* **WHAT IS BEING ASKED**
Copy every line below precisely, leaving nothing out.

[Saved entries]

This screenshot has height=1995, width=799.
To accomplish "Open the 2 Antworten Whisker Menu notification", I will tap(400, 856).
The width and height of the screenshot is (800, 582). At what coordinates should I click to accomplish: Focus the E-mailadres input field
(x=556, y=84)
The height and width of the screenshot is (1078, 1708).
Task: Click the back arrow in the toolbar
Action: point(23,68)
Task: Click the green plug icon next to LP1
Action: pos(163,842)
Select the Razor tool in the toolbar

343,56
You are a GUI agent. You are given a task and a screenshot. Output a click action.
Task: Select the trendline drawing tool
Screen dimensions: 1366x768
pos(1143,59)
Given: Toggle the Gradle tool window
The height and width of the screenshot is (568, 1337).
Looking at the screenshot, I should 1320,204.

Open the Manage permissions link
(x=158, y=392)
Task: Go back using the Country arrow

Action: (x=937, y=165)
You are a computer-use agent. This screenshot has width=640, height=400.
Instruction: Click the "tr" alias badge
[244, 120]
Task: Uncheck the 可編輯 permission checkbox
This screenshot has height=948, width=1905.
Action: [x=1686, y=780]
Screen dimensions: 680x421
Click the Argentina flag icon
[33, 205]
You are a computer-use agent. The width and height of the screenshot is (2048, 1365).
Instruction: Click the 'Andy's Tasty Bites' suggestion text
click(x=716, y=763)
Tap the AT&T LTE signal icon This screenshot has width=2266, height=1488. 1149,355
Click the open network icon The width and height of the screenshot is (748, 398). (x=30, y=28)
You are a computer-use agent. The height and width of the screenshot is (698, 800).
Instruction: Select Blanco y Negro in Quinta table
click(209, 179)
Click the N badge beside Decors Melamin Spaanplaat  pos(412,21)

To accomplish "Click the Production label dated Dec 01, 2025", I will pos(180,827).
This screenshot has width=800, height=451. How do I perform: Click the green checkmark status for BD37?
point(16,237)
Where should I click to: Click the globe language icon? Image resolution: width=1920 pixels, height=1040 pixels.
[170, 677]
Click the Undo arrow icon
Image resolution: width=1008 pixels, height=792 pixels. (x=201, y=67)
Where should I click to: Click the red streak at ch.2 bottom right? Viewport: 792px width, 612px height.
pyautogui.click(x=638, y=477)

* **TASK SOLUTION**
This screenshot has height=1995, width=799.
To accomplish "Open the 2 Antworten Whisker Menu notification", I will tap(400, 856).
The width and height of the screenshot is (800, 582). At what coordinates should I click to accomplish: Focus the E-mailadres input field
(x=556, y=84)
The height and width of the screenshot is (1078, 1708).
Task: Click the back arrow in the toolbar
Action: point(23,68)
Task: Click the green plug icon next to LP1
Action: pos(163,842)
Select the Razor tool in the toolbar

343,56
You are a GUI agent. You are given a task and a screenshot. Output a click action.
Task: Select the trendline drawing tool
Screen dimensions: 1366x768
pos(1143,59)
Given: Toggle the Gradle tool window
The height and width of the screenshot is (568, 1337).
Looking at the screenshot, I should 1320,204.

Open the Manage permissions link
(x=158, y=392)
Task: Go back using the Country arrow

Action: (x=937, y=165)
You are a computer-use agent. This screenshot has width=640, height=400.
Instruction: Click the "tr" alias badge
[244, 120]
Task: Uncheck the 可編輯 permission checkbox
This screenshot has height=948, width=1905.
Action: [x=1686, y=780]
Screen dimensions: 680x421
Click the Argentina flag icon
[33, 205]
You are a computer-use agent. The width and height of the screenshot is (2048, 1365).
Instruction: Click the 'Andy's Tasty Bites' suggestion text
click(x=716, y=763)
Tap the AT&T LTE signal icon This screenshot has width=2266, height=1488. 1149,355
Click the open network icon The width and height of the screenshot is (748, 398). (x=30, y=28)
You are a computer-use agent. The height and width of the screenshot is (698, 800).
Instruction: Select Blanco y Negro in Quinta table
click(209, 179)
Click the N badge beside Decors Melamin Spaanplaat  pos(412,21)

To accomplish "Click the Production label dated Dec 01, 2025", I will pos(180,827).
This screenshot has width=800, height=451. How do I perform: Click the green checkmark status for BD37?
point(16,237)
Where should I click to: Click the globe language icon? Image resolution: width=1920 pixels, height=1040 pixels.
[170, 677]
Click the Undo arrow icon
Image resolution: width=1008 pixels, height=792 pixels. (x=201, y=67)
Where should I click to: Click the red streak at ch.2 bottom right? Viewport: 792px width, 612px height.
pyautogui.click(x=638, y=477)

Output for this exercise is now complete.